Kit Georgeos, AWOF's fund manager, said the tower has served as AMP's head office for 60 years and will now be given a new lease on life after a thorough renovation.

“The refurbishment will restore the status of 33 Alfred Street as one of Sydney’s most iconic buildings while retaining its important heritage character and significance,” Ms Georgeos said.

The plans show the boxed windows of the building's famed facade being removed and replaced with full-height glass, allowing greater light into the structure and allowing for better views of Sydney Harbour.

Inside the tower, post-pandemic workplace facilities such as wellness centres, larger meeting rooms, and more collaborative spaces will be available. New reception areas, concierge services, cafes, and retail outlets will be added to the lobby.

DWPF fund manager Michael Sheffield said the fund is “pleased to be commencing such a significant project which is generating strong leasing interest”.

The refurbishment, he said, will increase the building's services and sustainability features, making it one of Sydney's most desired office buildings while rigorously protecting the building's legacy, character, and conservation values.

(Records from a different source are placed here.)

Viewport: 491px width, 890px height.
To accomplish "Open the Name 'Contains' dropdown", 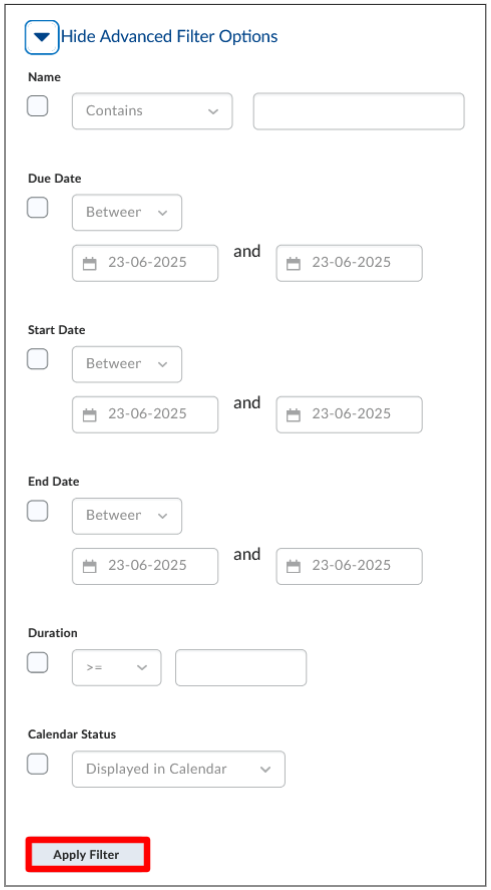I will click(x=152, y=111).
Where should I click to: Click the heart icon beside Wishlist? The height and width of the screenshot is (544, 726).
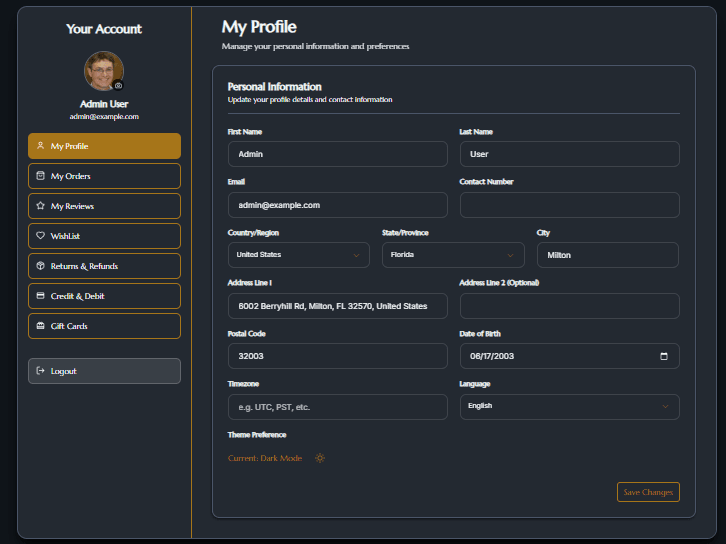coord(40,236)
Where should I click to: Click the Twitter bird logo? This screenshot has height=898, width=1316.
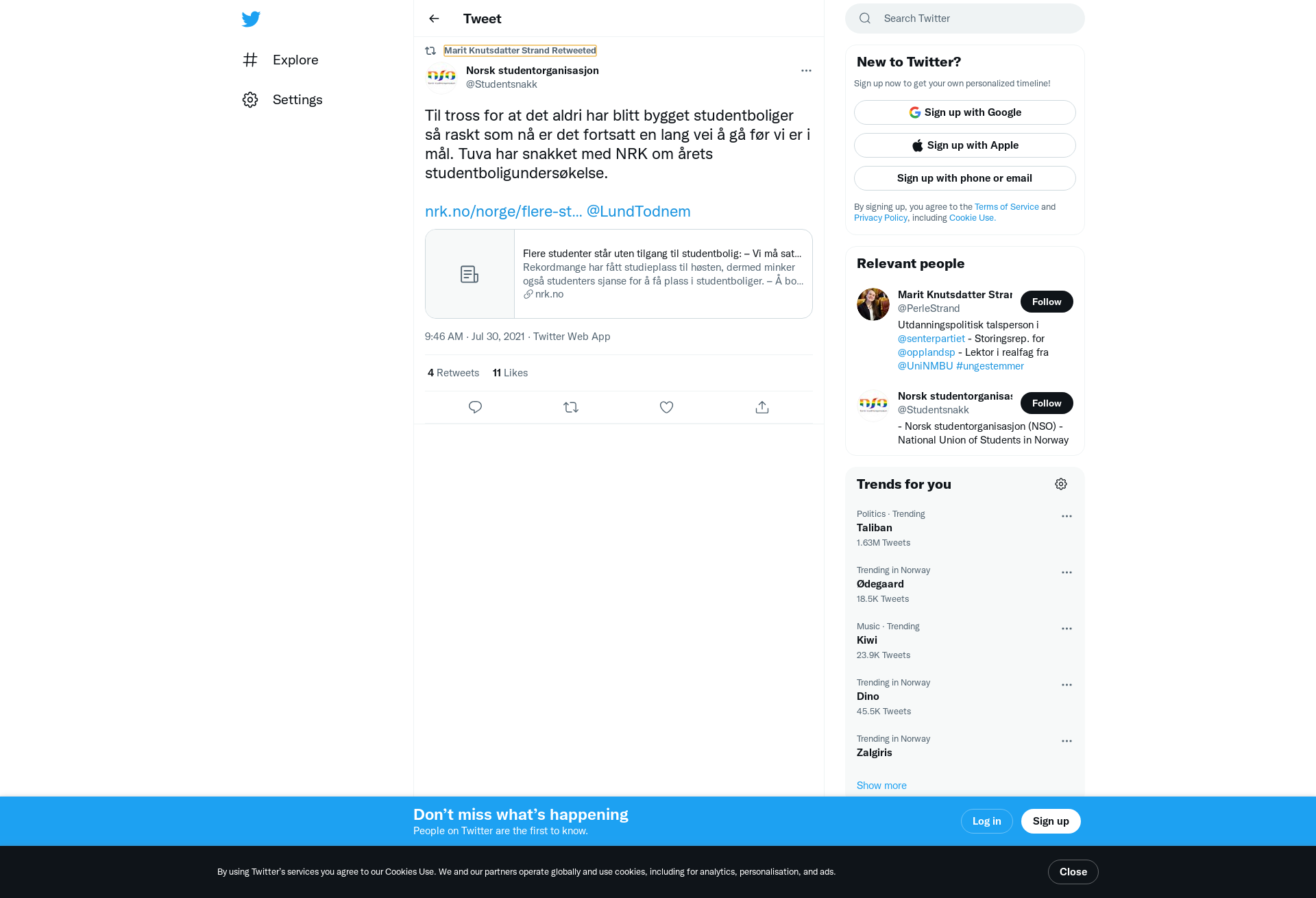pos(251,19)
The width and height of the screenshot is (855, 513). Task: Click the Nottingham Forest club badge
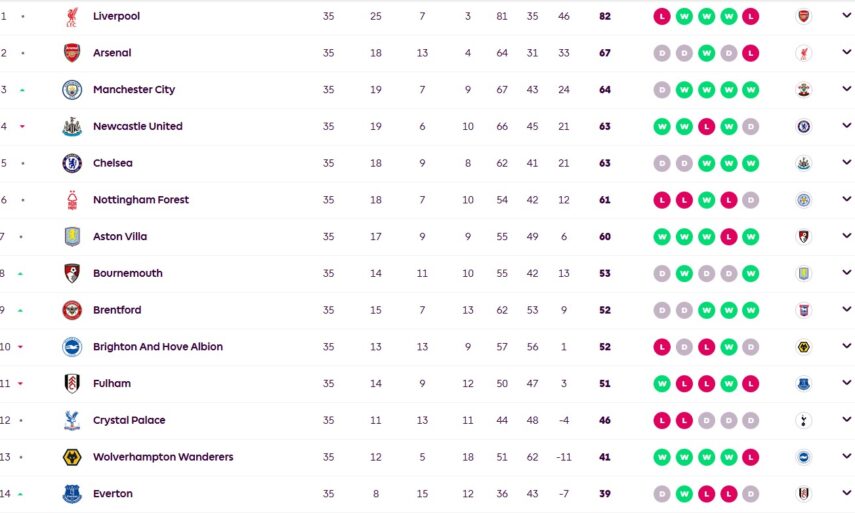[72, 200]
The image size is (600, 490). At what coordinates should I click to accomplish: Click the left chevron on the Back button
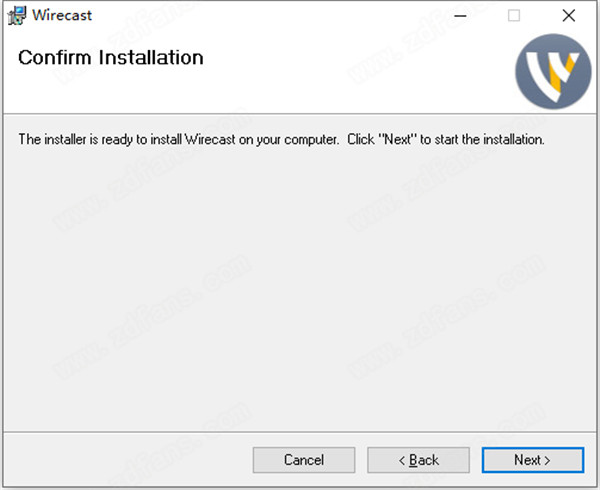tap(402, 461)
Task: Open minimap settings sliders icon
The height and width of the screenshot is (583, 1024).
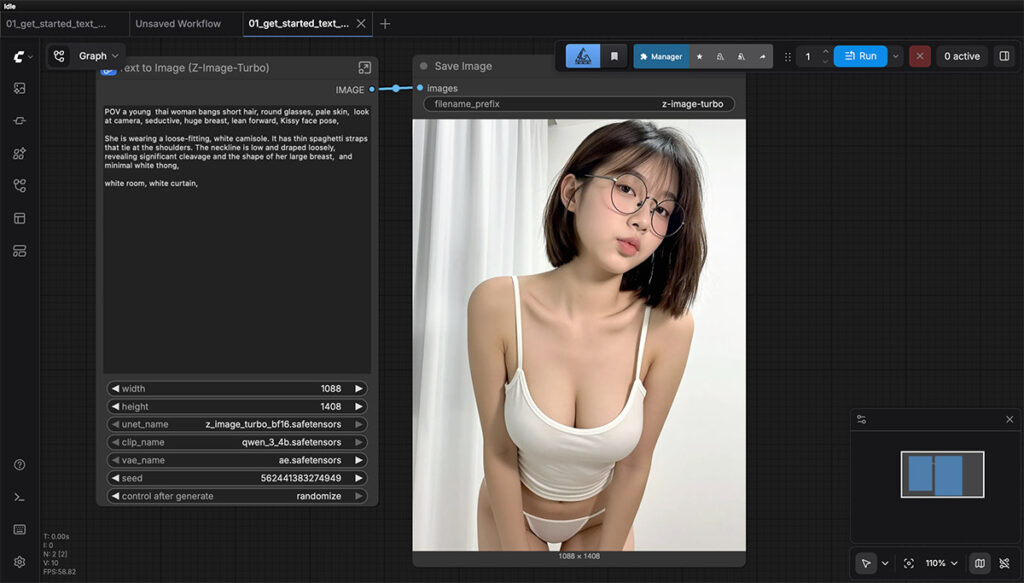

Built CEO Brett Mason said the company is honoured to be chosen to redevelop one of Sydney's most important and iconic structures, and that the company “will be able to bring all of our experience in refurbishment, heritage and sustainability to this project to ensure 33 Alfred Street retains its status in the Sydney skyline for the next 60+ years”.

It comes as the office market prepares for a post-pandemic resurgence, with workers returning to work in more flexible and hybrid ways. Demand for office space remains high, according to office landlords, as employees avoid working from home throughout the week.